Myosource Kinetic Bands are worn just above the knees and are designed to activate and strengthen muscles in the legs, hips, hip flexors, glutes, and core during physical activity. Strengthening these areas can help you increase running speed, agility, and vertical jump height while improving balance, flexibility, and stamina through resistance training, all without changing your normal workout routine.
How To Put On Leg Resistance Bands in 4 Easy Steps
Our lower body resistance bands are easy to use, very affordable and allow athletes of all ages and abilities to improve their skills.
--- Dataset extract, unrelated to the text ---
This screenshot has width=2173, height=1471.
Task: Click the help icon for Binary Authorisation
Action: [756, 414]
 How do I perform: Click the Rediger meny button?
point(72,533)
They are safe, compact and can be used almost anywhere..home, the office or while practicing your specific sport and all without changing your normal workout routine.
STEP 1: Remove both velcro leg straps from the bag and secure them one inch above the knee on each leg.
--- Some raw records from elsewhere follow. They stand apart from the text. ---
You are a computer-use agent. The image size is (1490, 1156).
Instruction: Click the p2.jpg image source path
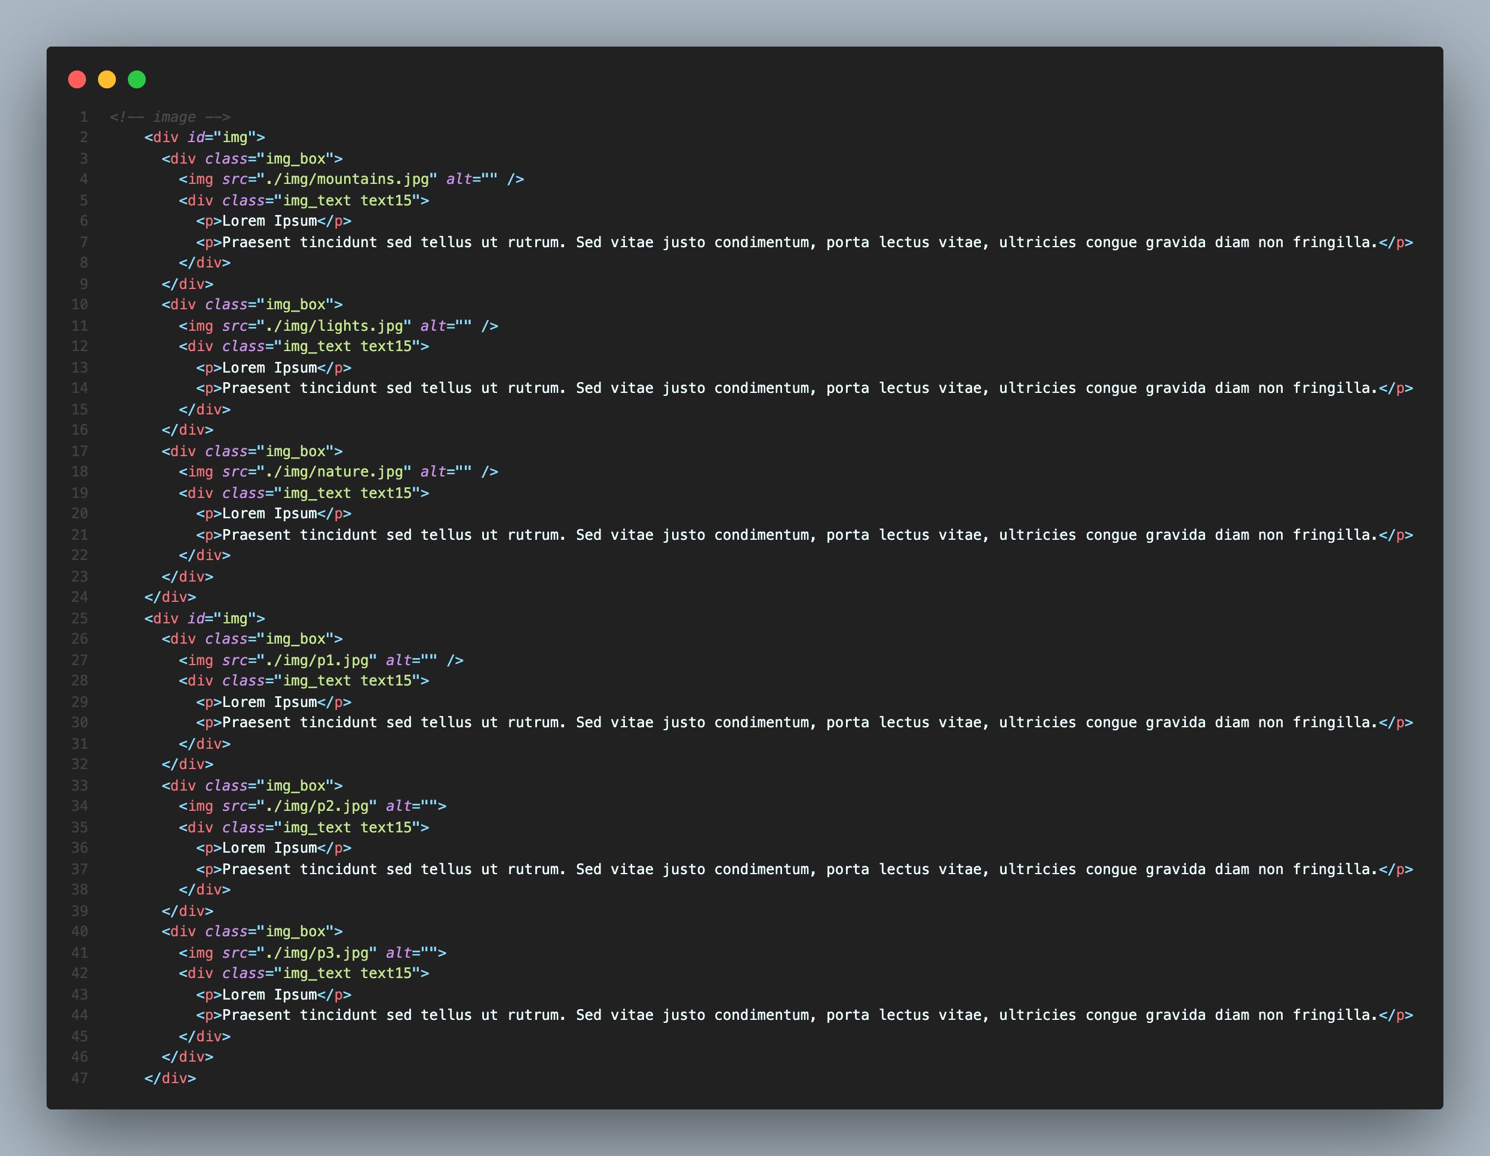(x=317, y=806)
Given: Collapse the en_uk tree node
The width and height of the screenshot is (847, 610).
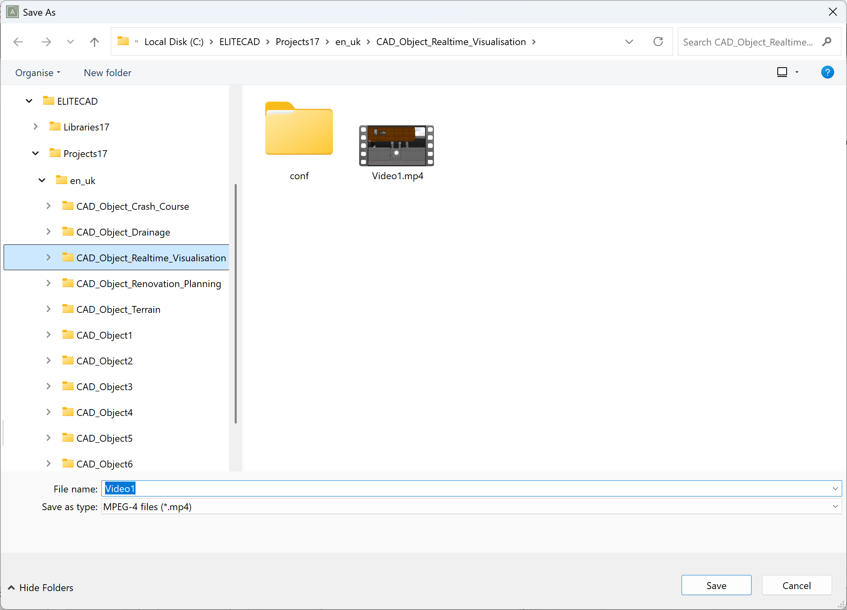Looking at the screenshot, I should [42, 180].
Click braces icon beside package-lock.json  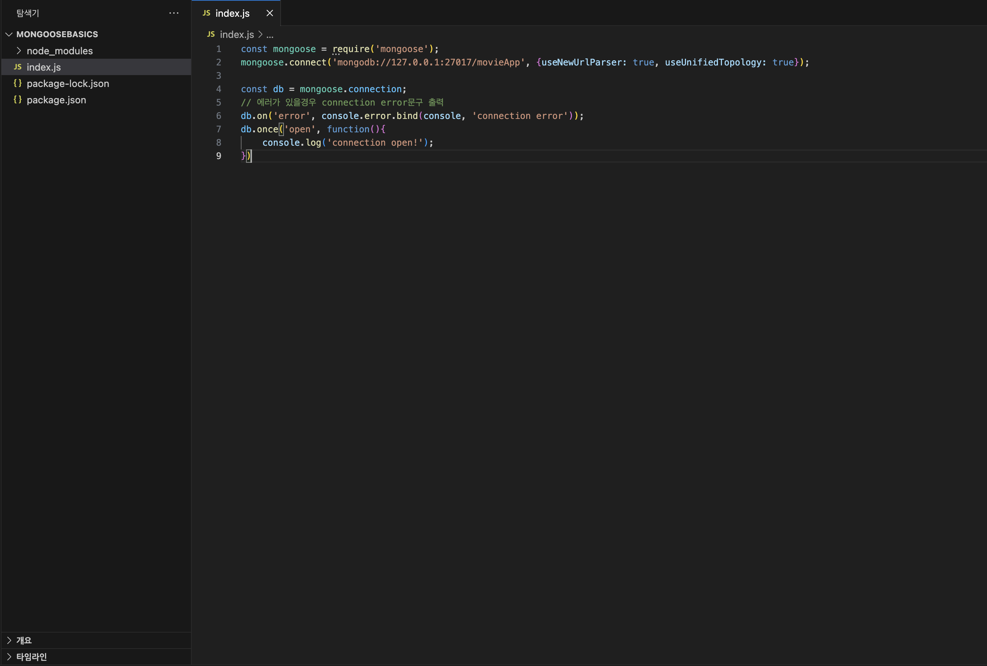click(x=17, y=83)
STEP 2: The metal rings should be on the outside of each leg and the Kinetic Bands logo should be facing the front on both legs.
STEP 3: Secure resistance bands to the metal rings on each leg fastening the longer band between the front rings and the shorter band between the back rings.
STEP 4: Now train as you normally would and get twice the benefits.
EACH SET INCLUDES: 2 adjustable velcro straps, 2 sets of resistance bands, and travel bag. You will achieve greater results and lengthen the life span of your Kinetic Bands by following these instructions for a proper fit.
NOTE: The yellow and red resistance bands for users weighing under 110 pounds are the same length so band placement does not matter. A long red band can be used in front if two short bands don't allow for full range of motion.
We recommend training in two areas.
1. Basic Core Development
2. Sport Specific Training
Training in both of these areas will help develop speed, strength, power, quickness, explosion and endurance.
The key to basic core development is to begin working the quads, hams strings, glutes, abs, hips and hip flexors. All athletes need to work these areas and have a tendency to neglect them. The hips are vital for athletic speed development.
We suggest starting with 3-5 of these basic Core development exercises and rotating them each week. Keep in mind that resistance training provides you with twice the benefit so 10-15 minutes, 3-4 times per week is plenty.
2-3 sets of 10 reps each: knee ups; step ups on to bench; squats; squat jumps; lunges (forward, side and back); leg raises (forward, side and back).
Most sport specific drills and exercises can be performed while training with Myosource Kinetic Bands.
Although sport specific training can vary depending on the sport (i.e.: sprints for track, court drills for basketball, base running/base stealing for softball and baseball, field drills for soccer, etc.), speed development is an important aspect of improving athletic performance in all sports.
We suggest running 2-3 reps with the bands and 2 reps without, working to maintain max velocity or near max velocity for as long as possible. This will help improve hip strength and increase explosion which is important for sprints, base running, change of direction, etc.